Марийский лесоповал: Врачом за колючей проволокой - [37]

Шрифт
Интервал

— Вы не до конца ответили на мой вопрос,— на этот раз девушка лукаво улыбалась.

— Я вас понял. Мне кажется, что вы человек, с которым можно поделиться своими переживаниями. Боюсь лишь одного...

— А чего боитесь? — прервала она меня.

— Что вам скучно со мной, что мои разговоры вас совершенно не интересуют, и вы лишь ради приличия слушаете меня.— Ответ на этот вопрос должен был решить все мои сомнения, и я с бьющимся от волнения сердцем ожидал его.

Девушка на секунду задумалась, так как прекрасно поняла, что я от нее хотел.

— Напрасно вы так думаете,— ответила она серьезно.— Я бы не задерживалась здесь в амбулатории, если бы мне было скучно.

— Я очень рад.

Валентина сидела напротив меня, а руки ее лежали совсем близко на столе. Словно невзначай я положил свою правую руку рядом, а потом приблизил ее, пока она не коснулась руки девушки. Валя не отодвинула ее. Тогда я очень нежно погладил ее. Девушка слегка покраснела, но не отреагировала, словно ничего не случилось. Первая маленькая победа была достигнута. А может быть, это вовсе и не было победой? Может быть, Валентина просто не хотела огорчать меня и портить отношения?

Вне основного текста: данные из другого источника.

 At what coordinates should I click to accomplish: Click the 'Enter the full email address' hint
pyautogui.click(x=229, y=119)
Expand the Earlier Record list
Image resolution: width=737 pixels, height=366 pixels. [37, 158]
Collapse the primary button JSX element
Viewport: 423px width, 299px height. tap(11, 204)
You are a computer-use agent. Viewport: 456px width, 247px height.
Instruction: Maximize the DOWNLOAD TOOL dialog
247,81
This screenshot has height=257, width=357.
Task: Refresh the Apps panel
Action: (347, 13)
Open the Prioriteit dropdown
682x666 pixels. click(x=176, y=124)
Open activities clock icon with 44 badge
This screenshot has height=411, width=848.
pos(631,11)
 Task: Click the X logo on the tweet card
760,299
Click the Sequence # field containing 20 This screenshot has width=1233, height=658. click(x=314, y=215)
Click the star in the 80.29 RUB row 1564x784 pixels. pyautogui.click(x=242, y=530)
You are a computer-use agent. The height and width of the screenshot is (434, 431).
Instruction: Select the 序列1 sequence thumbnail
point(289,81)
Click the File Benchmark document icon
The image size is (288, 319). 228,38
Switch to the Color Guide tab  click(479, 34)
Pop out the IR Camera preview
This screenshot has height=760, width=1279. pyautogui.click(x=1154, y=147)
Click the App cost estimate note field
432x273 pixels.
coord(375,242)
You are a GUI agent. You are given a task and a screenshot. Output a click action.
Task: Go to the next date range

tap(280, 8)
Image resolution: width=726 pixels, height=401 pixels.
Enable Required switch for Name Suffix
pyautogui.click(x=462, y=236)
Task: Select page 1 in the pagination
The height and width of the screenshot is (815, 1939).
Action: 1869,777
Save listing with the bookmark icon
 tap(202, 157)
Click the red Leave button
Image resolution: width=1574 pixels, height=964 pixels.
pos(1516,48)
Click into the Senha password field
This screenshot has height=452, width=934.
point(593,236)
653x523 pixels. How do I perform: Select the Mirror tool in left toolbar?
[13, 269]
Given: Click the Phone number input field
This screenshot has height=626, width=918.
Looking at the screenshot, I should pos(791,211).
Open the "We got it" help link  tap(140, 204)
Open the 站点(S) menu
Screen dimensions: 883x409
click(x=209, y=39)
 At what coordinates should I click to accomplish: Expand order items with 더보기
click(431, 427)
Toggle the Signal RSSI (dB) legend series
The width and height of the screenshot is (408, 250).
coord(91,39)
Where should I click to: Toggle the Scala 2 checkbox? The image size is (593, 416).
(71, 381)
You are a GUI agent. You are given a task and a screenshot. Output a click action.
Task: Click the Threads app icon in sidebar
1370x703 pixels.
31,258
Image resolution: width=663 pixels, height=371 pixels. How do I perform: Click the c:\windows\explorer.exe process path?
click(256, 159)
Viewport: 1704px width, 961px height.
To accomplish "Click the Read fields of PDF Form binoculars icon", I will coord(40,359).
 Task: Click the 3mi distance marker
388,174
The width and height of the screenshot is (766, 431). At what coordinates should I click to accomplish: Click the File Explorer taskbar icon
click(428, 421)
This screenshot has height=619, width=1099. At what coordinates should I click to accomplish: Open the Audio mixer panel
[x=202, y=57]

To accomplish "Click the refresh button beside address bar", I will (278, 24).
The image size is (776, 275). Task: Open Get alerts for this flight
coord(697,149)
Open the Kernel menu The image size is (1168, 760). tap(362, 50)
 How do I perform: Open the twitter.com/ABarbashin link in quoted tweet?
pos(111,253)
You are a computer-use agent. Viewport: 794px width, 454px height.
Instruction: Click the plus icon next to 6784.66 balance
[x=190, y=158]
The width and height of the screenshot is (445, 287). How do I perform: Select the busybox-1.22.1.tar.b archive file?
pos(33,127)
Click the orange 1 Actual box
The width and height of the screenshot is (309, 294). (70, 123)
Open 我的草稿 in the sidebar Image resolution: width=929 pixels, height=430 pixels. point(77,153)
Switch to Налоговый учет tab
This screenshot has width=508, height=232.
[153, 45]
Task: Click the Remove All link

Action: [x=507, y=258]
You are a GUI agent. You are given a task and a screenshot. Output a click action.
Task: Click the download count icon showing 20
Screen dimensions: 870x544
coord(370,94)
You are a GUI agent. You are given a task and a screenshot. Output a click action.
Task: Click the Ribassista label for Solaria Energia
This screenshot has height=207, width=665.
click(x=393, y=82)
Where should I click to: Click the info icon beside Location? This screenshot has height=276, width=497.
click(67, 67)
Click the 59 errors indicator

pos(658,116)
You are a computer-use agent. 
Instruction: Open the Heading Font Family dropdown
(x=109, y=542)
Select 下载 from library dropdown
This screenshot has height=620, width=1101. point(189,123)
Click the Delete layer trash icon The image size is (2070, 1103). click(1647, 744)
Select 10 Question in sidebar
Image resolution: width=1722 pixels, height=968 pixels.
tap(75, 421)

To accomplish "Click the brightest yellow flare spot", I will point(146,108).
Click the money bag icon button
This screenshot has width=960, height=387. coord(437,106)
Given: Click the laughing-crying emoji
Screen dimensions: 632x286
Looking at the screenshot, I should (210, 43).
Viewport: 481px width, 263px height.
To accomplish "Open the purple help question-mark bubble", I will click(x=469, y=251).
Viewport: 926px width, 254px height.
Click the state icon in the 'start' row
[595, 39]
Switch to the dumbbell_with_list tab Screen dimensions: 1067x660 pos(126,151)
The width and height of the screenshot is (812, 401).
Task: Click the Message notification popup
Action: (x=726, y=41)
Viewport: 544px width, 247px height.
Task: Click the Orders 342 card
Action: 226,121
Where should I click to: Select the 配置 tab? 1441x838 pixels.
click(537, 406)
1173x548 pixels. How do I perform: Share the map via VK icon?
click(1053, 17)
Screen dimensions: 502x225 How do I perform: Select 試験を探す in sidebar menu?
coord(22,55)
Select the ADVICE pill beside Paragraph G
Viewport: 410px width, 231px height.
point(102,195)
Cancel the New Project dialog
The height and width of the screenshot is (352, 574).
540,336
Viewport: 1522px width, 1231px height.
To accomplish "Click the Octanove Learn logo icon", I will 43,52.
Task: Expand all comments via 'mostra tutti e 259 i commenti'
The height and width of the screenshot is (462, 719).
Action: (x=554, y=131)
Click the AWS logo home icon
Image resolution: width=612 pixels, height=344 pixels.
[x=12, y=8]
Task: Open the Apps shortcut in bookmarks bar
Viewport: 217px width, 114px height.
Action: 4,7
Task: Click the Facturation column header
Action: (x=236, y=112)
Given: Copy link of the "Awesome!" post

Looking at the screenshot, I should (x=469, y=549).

Открыто выразить свои чувства я не хотел, и это можно было делать лишь в том случае, если у меня появится абсолютная уверенность, что она разделяет их. Унизительно работать с человеком, который знает, что ты его любишь, но на это он не отвечает. По этой причине я решил действовать очень осторожно. Но одно обстоятельство было не в мою пользу и вызывало у меня неуверенность в успехе. Валентине Федоровне, как вольнонаемной, запрещался любой контакт с заключенными, даже самый безобидный. Последствия могли быть самыми серьезными, вплоть до снятия с работы и отдачи под суд.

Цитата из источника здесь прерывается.